> [Job] Can you write out the items between the lines holding "How do I perform: Run" and "Action: [x=389, y=210]", inclusive, replacing "archive tool" with "backup tool" and leaving everything else unchanged?

> [Material for this task]
+ + +
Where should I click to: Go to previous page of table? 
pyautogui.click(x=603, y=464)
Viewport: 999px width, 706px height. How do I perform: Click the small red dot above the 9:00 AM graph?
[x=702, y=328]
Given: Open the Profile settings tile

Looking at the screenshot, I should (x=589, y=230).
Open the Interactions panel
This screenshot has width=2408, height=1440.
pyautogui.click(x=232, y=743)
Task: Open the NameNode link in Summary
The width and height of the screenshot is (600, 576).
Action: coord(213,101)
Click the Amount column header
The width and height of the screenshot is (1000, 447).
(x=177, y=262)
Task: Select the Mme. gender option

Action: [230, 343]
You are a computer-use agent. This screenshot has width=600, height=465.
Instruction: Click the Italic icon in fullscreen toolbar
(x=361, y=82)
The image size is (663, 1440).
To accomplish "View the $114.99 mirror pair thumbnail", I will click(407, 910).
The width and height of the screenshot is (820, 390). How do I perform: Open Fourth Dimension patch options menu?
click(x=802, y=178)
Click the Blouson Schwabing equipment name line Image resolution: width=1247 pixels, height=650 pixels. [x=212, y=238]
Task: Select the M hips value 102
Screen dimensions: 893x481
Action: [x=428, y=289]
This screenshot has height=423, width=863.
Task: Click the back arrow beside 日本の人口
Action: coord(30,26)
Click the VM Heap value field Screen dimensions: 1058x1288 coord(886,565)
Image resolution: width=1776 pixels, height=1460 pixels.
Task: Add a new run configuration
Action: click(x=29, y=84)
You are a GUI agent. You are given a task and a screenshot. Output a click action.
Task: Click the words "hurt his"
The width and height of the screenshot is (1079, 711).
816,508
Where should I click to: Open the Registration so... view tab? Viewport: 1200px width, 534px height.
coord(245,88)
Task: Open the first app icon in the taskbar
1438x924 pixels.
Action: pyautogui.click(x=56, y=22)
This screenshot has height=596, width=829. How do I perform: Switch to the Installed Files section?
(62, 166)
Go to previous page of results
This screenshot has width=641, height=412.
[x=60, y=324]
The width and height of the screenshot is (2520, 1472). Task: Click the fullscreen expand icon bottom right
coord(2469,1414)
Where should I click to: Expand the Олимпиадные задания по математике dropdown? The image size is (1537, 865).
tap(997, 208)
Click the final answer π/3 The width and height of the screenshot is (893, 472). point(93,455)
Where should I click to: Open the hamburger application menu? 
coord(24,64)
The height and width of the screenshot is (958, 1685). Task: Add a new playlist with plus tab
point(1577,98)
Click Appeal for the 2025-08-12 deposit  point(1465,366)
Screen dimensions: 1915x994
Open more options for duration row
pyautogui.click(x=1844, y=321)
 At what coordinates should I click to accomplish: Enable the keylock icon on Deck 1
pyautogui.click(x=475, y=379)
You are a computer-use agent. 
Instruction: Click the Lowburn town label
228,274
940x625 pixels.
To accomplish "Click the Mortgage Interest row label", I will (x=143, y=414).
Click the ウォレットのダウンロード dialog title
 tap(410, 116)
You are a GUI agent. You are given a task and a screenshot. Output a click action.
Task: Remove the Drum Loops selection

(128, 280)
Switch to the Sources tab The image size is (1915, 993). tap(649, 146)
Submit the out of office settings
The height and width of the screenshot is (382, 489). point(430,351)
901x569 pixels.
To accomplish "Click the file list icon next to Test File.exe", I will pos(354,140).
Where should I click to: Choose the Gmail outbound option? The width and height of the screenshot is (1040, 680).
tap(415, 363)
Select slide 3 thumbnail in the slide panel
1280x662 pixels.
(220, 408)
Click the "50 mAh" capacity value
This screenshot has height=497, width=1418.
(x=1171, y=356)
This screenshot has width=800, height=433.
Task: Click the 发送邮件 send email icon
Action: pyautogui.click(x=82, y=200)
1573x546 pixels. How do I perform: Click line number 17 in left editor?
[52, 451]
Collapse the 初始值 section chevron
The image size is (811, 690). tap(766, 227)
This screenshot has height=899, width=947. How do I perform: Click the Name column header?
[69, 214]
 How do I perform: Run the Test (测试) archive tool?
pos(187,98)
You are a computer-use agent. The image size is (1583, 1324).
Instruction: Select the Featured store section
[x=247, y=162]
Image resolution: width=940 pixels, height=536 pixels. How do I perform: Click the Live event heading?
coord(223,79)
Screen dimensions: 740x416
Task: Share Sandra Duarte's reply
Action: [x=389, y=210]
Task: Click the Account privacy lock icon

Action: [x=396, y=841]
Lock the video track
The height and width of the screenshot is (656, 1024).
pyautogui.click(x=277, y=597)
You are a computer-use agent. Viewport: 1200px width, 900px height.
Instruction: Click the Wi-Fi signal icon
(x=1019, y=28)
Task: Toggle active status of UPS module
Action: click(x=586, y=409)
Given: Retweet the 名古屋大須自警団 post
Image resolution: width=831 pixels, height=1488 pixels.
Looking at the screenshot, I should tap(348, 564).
+ + +
> [Task answer]
 How do I perform: Run the Test (测试) backup tool?
pos(187,98)
You are a computer-use agent. The image size is (1583, 1324).
Instruction: Select the Featured store section
[x=247, y=162]
Image resolution: width=940 pixels, height=536 pixels. How do I perform: Click the Live event heading?
coord(223,79)
Screen dimensions: 740x416
Task: Share Sandra Duarte's reply
Action: [x=389, y=210]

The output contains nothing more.